How could we not be? Every movie and TV show that we watched growing up presented us with mean girls hiding their cold gaze behind pink sunglasses, driving into the school parking lot in their pink convertibles, wearing layers of pink lip gloss, and stepping out in their pink outfits.

We weren’t supposed to want to be like them.

The color pink became associated with being a dumb, vain, mean, sleazy, weak, girly drama queen, and that’s the last thing you wanted to be.

We were supposed to want to be like whatever protagonist was in the film. The girl who is cool. The girl who is beautiful without even trying. The girl who is “not like the other girls.”

I spent so much of my life trying to be that girl, trying to be interested in things that didn’t make me seem girly.

Little 13-year-old me had this twisted idea that that was what feminism was. That there wasn’t room for femininity in it.

So I hid my love for pop music and rom-coms, I never wore make-up, and I hated the color pink.

The older I got, however, the more that began to change.

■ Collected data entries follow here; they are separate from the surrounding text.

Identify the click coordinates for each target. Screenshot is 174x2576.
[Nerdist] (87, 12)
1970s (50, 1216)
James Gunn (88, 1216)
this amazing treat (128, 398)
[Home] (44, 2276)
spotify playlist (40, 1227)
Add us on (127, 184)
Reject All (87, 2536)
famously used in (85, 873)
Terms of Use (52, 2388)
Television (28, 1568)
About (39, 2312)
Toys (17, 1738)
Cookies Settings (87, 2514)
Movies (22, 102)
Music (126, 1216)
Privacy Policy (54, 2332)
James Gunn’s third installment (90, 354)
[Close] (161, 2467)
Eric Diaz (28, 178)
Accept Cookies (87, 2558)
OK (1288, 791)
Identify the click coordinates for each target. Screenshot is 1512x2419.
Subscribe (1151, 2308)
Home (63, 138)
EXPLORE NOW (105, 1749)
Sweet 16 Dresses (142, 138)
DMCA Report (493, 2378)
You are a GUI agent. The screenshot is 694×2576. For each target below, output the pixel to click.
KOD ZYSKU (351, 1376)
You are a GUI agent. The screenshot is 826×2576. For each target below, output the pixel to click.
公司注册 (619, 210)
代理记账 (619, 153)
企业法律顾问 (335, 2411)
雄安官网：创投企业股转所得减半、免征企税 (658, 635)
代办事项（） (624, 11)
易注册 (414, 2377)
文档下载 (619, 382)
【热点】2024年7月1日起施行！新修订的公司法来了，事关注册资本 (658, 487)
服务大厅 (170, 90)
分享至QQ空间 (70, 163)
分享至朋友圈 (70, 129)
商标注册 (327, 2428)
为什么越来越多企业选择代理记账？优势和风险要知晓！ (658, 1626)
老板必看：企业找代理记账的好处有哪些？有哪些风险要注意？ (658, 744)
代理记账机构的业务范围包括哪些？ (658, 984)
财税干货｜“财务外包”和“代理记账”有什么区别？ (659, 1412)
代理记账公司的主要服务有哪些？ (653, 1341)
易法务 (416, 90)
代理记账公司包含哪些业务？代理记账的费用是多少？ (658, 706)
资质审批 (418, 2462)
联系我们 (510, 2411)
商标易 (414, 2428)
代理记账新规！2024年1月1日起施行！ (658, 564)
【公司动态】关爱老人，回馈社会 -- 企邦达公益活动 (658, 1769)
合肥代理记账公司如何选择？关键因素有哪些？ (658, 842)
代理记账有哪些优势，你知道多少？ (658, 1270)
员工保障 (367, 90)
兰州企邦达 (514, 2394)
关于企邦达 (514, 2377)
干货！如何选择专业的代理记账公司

After years of sticking to dark clothes, dark shoes, dark decor, dark everything, I want to live life in glorious technicolor, which especially includes the color pink.

I’ve realized, largely thanks to the internet, that I can like the color pink while still being intelligent and strong and powerful and anything I want to be.

The color pink is cute and comforting and happy, and if everything I own from here on out ends up being pink and people think it’s too “girly,” so be it!

I mean, colors shouldn’t even have genders attached to them in the first place, but that’s a discussion for another time.